Tam iki yıl önce 2014 savaşının yaşandığı Ağustos ayında, işgal rejimi bütün istihbarat ve askeri gücünü büyük bir olaya imza atmak için harekete geçirdi.
Askeri güçler kadar siyasiler de bu olay üzerinden halka mesaj vereceklerdi.
İşgal rejimi, kâbusu haline gelen Kassam Tugayları’nın Genelkurmay başkanına suikast düzenlemek için düğmeye bastı. O zamana kadar dört kez başarısızlıkla sonuçlanan suikast girişimlerinin beşincisinde kesin başarı kazanacağına inanıyordu.
İşgal güçleri, kellesini istediği Kassam’ın birinci adamı Muhammed Dayf’a suikast için Ed-Delv ailesinin bulunduğu eve füze saldırısında bulundu. Verilen istihbarat bilgisinden sonra yapılan operasyonda Muhammed Dayf’ın eşi ve sekiz aylık bebeği şehit oldu. Enkaza dönüşen evin altından birkaç kişi de ağır yaralı olarak çıkarıldı.
1991 yılında hedef tahtasına yerleştirilen Muhammed Dayf işgal rejiminde yedi başbakan ile ondan fazla komutan ve lideri eskitti.

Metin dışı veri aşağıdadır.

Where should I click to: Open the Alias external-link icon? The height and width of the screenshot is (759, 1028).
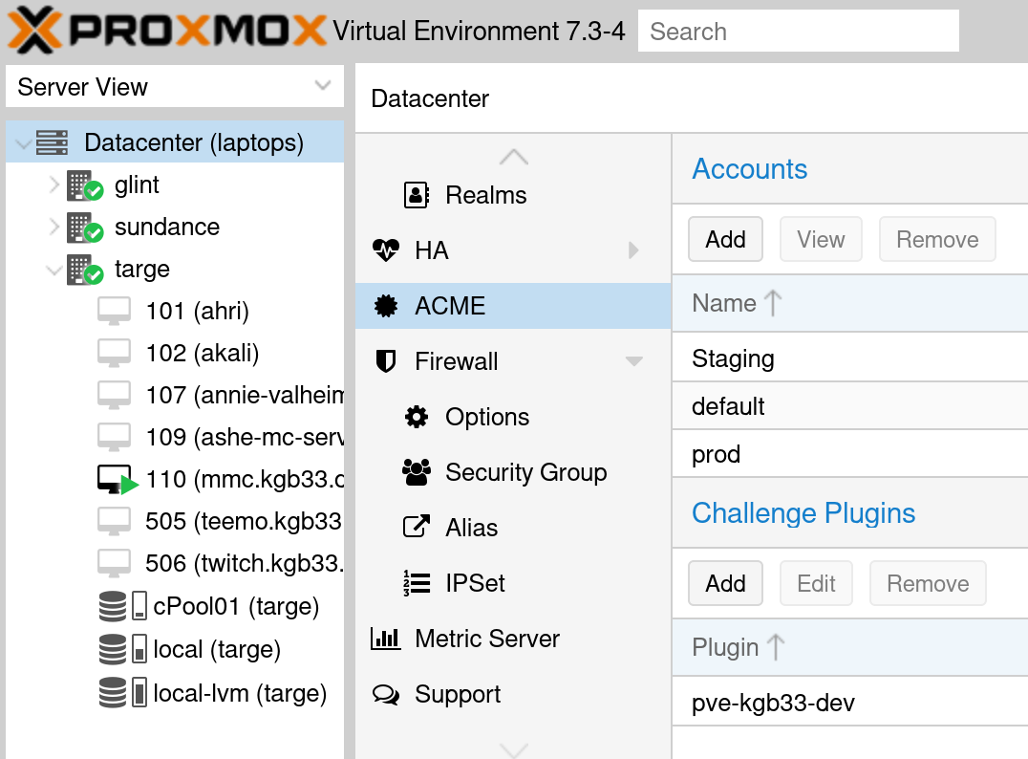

Bizzat Dayf ile ilgilenen ve tasfiyesi için uğraş verenlerin başında İzak Şamir, Şimon Peres, İzak Rabin, Ariel Şaron, Ehud Barak, Ehud Olmert ve Benyamin Netanyahu geliyor.
Kendisi için büyük bir tehdit gördüğü Muhammed Dayf’ı ortadan kaldırmak için yoğun bir çaba harcayan işgal rejimi, ona ulaşacak bir ipucu için birçok ajanını Gazze’nin değişik noktalarına dağıttı.
Siyonist iç istihbarat şefi Muhammed Dayf’ı “Kül Ankası” olarak tanımlamaktadır. Ona göre Dayf Anka kuşu gibi her seferinde küllerin arasından ayağını, gözünü veya kolunu kaybetmiş olarak kalkıyor, ama tekrar yoluna devam ediyor. Dayf’a büyük halk desteğini sağlayan da budur. Bunun yanında onun inkâr edilemeyecek kadar profesyonel biri olduğunu da hatırlatıyor.
O dönemde yapılan suikastla ilgili bilgi veren Siyonist gazete, işgal güçlerinin Muhammed Dayf’a yönelik suikastta bir tonluk bomba kullandığını yazdı.